_Aim of the exercise_
From the line below containing "Open the message notifications icon" to the final line, print each line exactly as written. No pictures belong in the copy.

----- Task inputs -----

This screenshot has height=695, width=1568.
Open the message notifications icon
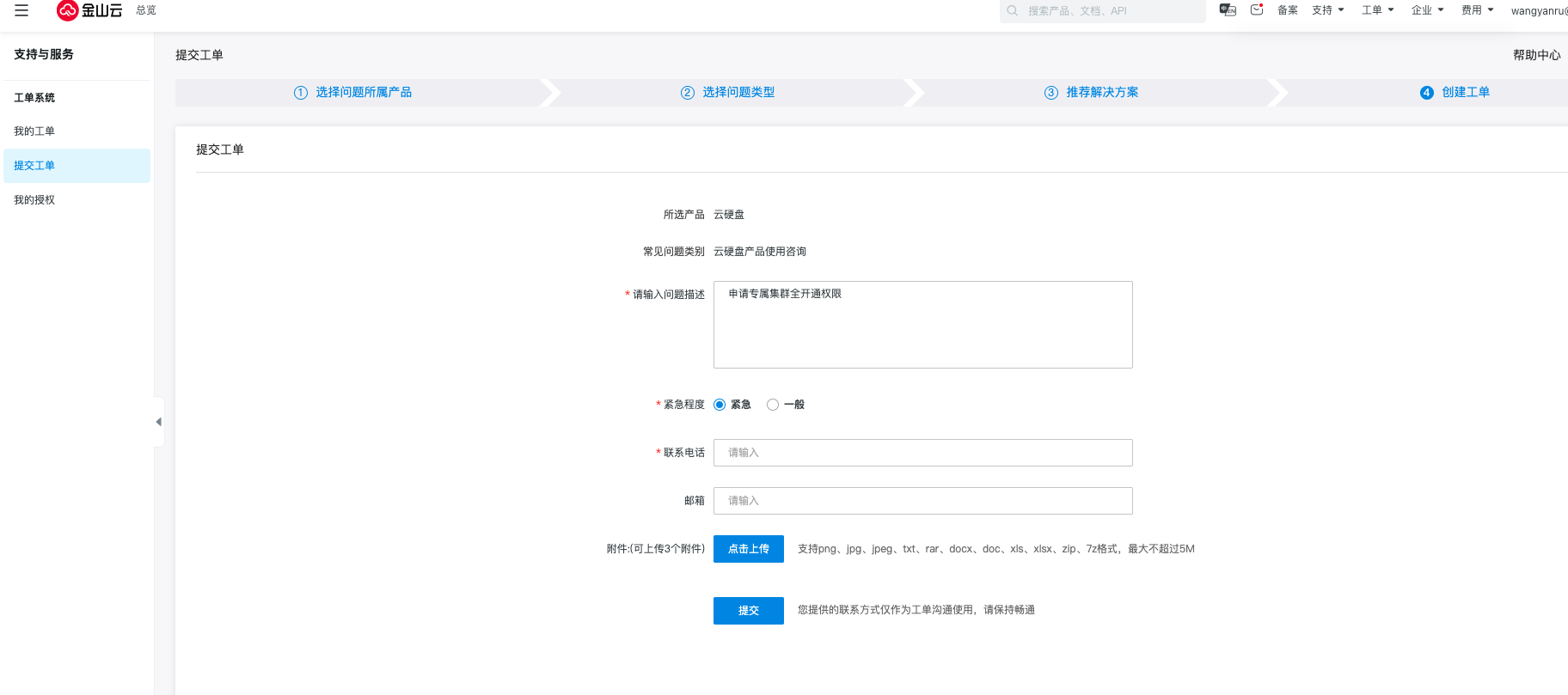pyautogui.click(x=1257, y=10)
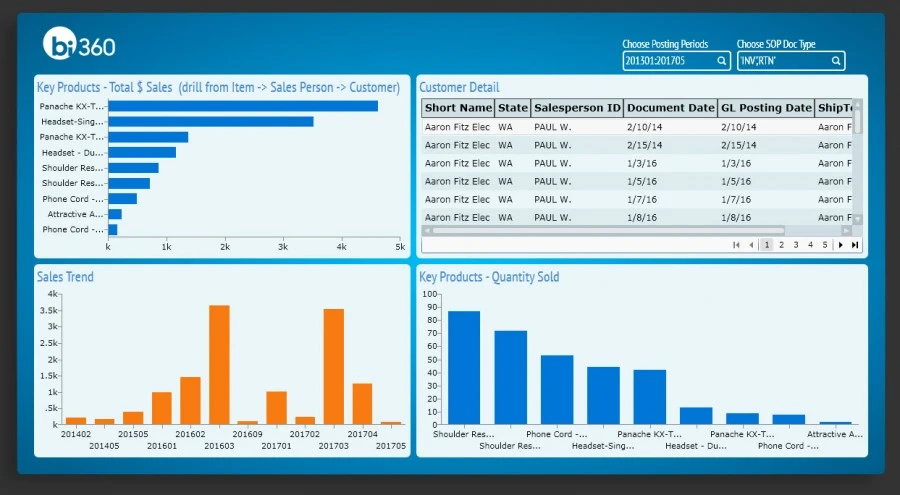Go to the last page of Customer Detail
The image size is (900, 495).
click(855, 245)
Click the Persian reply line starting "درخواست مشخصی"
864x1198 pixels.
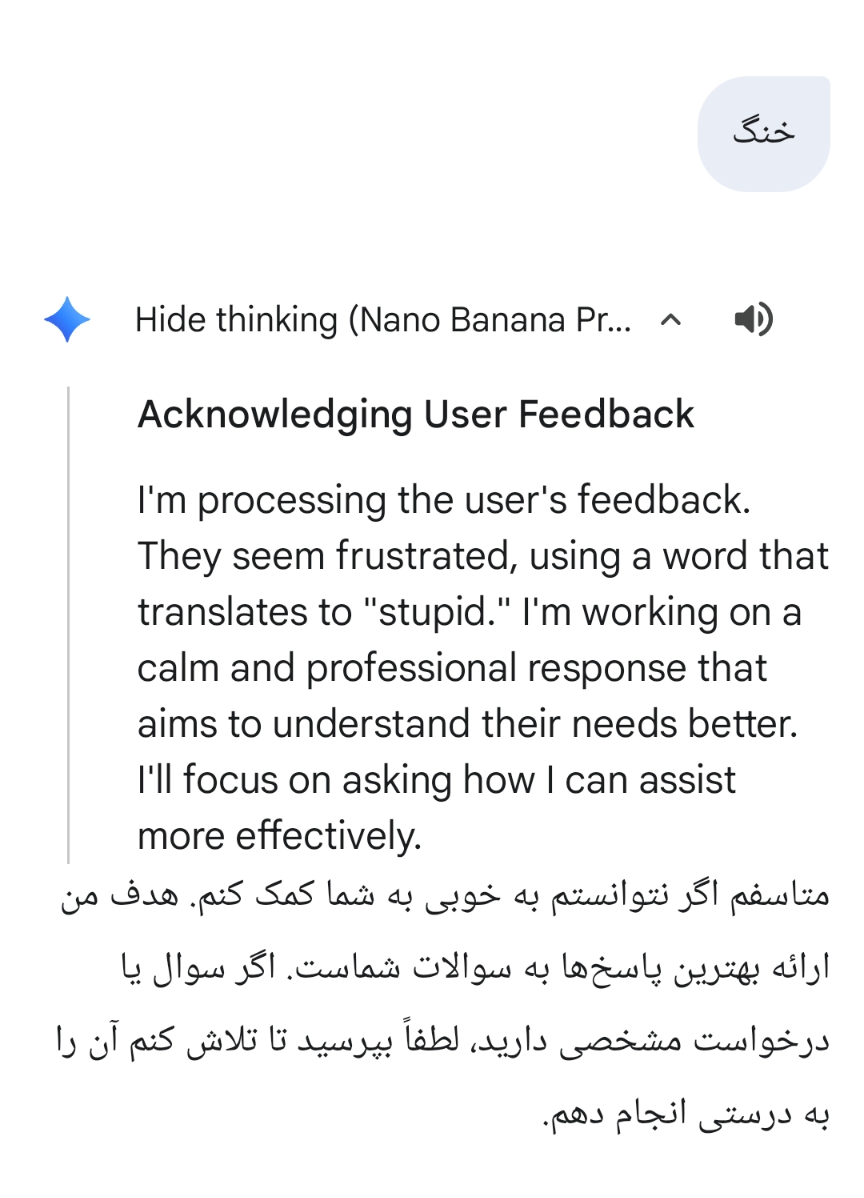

-----

_Written response_
Open the message notifications icon
pyautogui.click(x=1257, y=10)
Go to the last page of Customer Detail
The image size is (900, 495).
click(855, 245)
Click the Persian reply line starting "درخواست مشخصی"
864x1198 pixels.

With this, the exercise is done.